The Long Shadow of the Imperial Presidency

At the outset, it is important to note that Article 257 does not explicitly bar the president from being a promoter (the technical term) or an “initiator” of a popular initiative (Ibrahim J, paragraph 784). Any restriction upon the President, in this regard, would therefore have to flow from an interpretation of the constitutional silences in Article 257.

How does the Supreme Court fill the silence? As with its analysis of the basic structure, the Court turns to history. Where the point of Chapter XVI was to provide internal safeguards against hyper-amendments, more specifically, Article 257 – as gleaned from the founding documents – came about as a response to the “Imperial Presidency”, i.e., the period of time under Kenya’s Independence Constitution, where power was increasingly concentrated in the hands of the president, and where the president was in the habit of simply amending the Constitution in order to remove impediments to the manner in which he wished to rule (Koome CJ, paragraph 243; Mwilu DCJ, paragraphs 463, 472; Wanjala J, paragraph 1046; Ouko J, paragraph 1917-1918).

This being the case, the Supreme Court holds, it would defeat the purpose of the popular initiative to let the president back in. The purpose of Article 257, according to the Court, is to provide an avenue for constitutional change to the People, as distinct from state organs (Mwilu DCJ, paragraph 491; Ibrahim J, paragraph 789; Lenaola J, paragraph 1537). In other words, the scheme of Chapter XVI – with its twin parliamentary (Article 256) and popular initiative (Article 257) routes – is to balance representative and direct democracy when it comes to constitutional change (Koome CJ, paragraphs 237 – 242; Mwilu DCJ, paragraph 480; Wanjala J, paragraph 1042; Lenaola J, paragraph 1535; Ouko J, paragraph 1900). That balance would be wrecked if Article 257 was to be converted from a bottoms-up procedure for constitutional change to a top-down procedure, driven by the president.

This is a particularly important finding, whose implications extend beyond the immediate case. Recall that the contest over the interpretation of Article 257 was – as so much else in this case – a contest over legal and constitutional history. While the challengers to the BBI Bill told the story of the imperial presidency, its defenders told a different story entirely: for them, Article 257 was not about constraining the president, but about enabling them. The situation that Article 257 envisaged was one where a recalcitrant parliament was stymying the president’s reform agenda; in such a situation, Article 257 allowed the president to bypass parliament, and take their proposals directly to the people.

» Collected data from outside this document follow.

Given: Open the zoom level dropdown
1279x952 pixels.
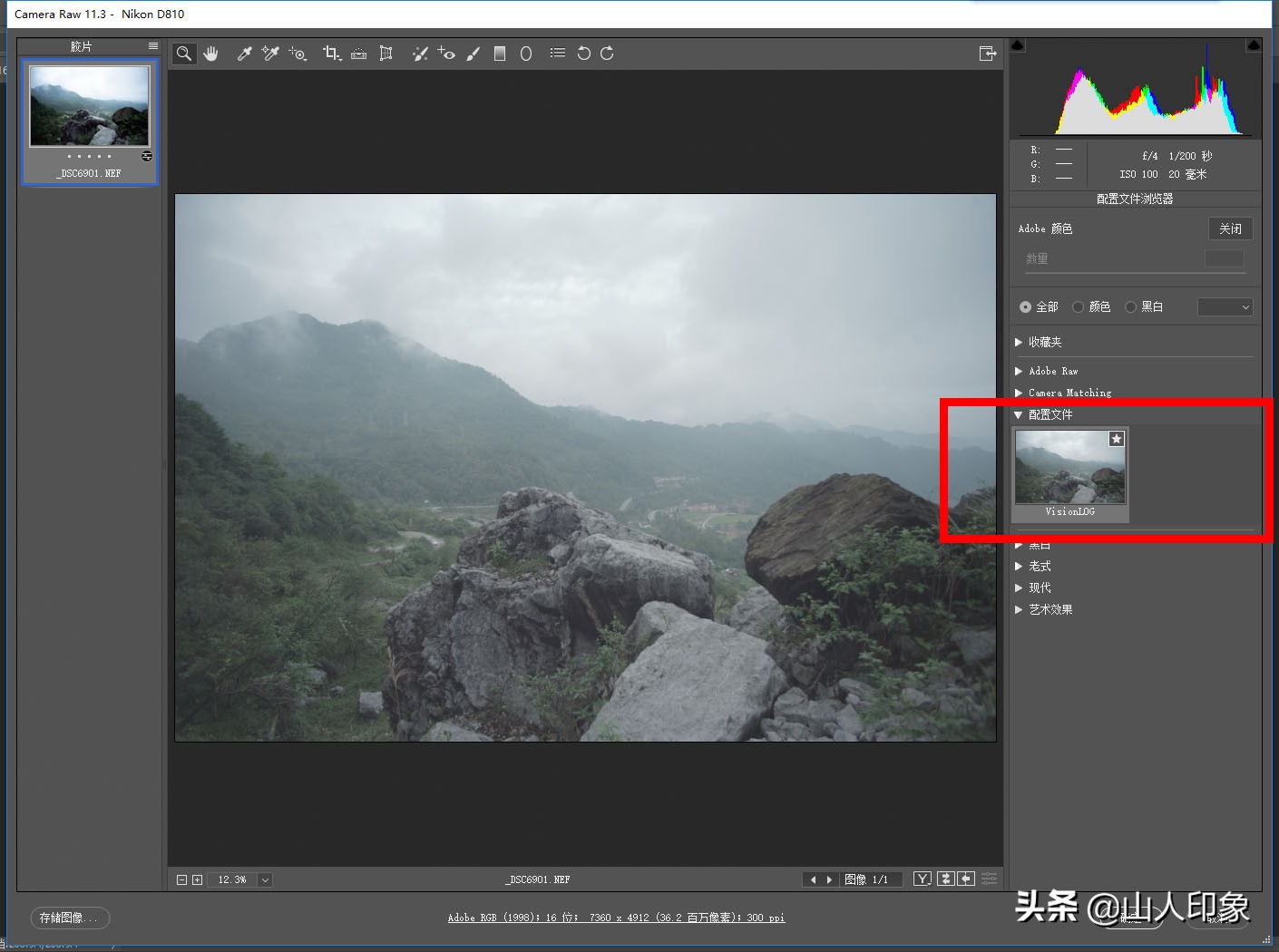Looking at the screenshot, I should click(265, 879).
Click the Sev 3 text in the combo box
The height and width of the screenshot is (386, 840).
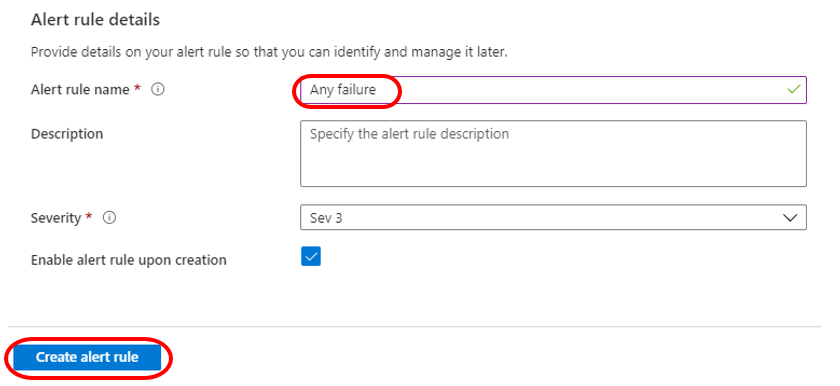326,218

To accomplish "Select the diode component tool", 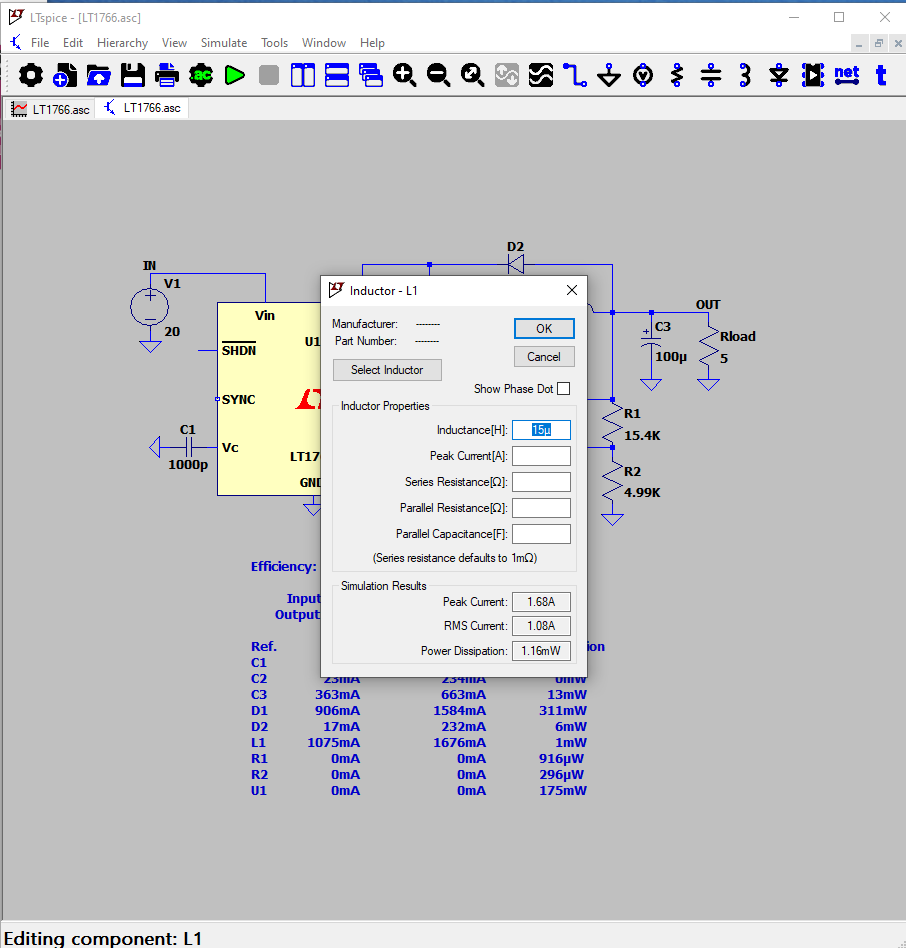I will click(x=779, y=75).
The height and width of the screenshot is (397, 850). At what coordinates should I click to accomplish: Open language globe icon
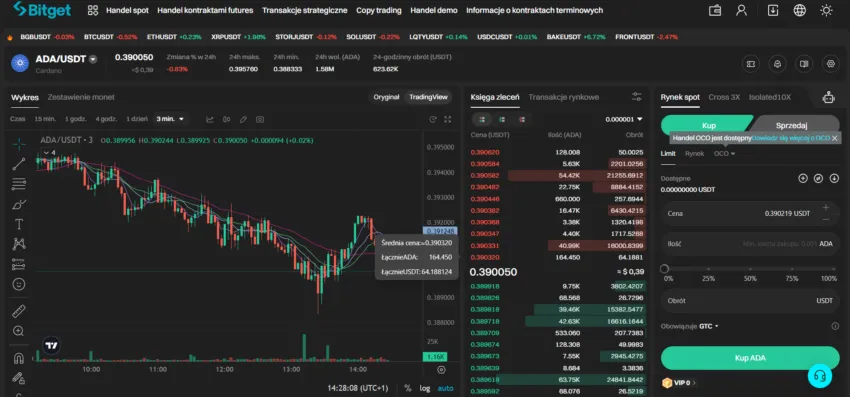(799, 10)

The contest, thus, was fundamentally about the relationship between power, presidentialism, and the 2010 Constitution. Was the 2010 Constitution about constraining the imperial presidency – or was it about further entrenching the power of the president vis-a-vis other representative organs? And thus, in answering the question the way it did, the Supreme Court not only settled the fact that the president could not initiate a popular initiative, but also laid out an interpretive roadmap for the future: constitutional silences and ambiguities would therefore be required to be interpreted against the President – and in favour of checks or constraints upon their power – rather than enabling their power. This is summed up in paragraph 243 of Koome CJ’s opinion, which demonstrates the reach of the reasoning beyond its immediate context:

In its architecture and design, the Constitution strives to provide explicit powers to the institution of the presidency and at the same time limit the exercise of that power. This approach of explicit and limited powers can be understood in light of the legacy of domination of the constitutional system by imperial Presidents in the pre-2010 dispensation. As a result, Chapter Nine of the Constitution lays out in great detail the powers and authority of the President and how such power is to be exercised. In light of the concerns over the concentration of powers in an imperial President that animate the Constitution, I find that implying and extending the reach of the powers of the President where they are not explicitly granted would be contrary to the overall tenor and ideology of the Constitution and its purposes. (Emphasis supplied)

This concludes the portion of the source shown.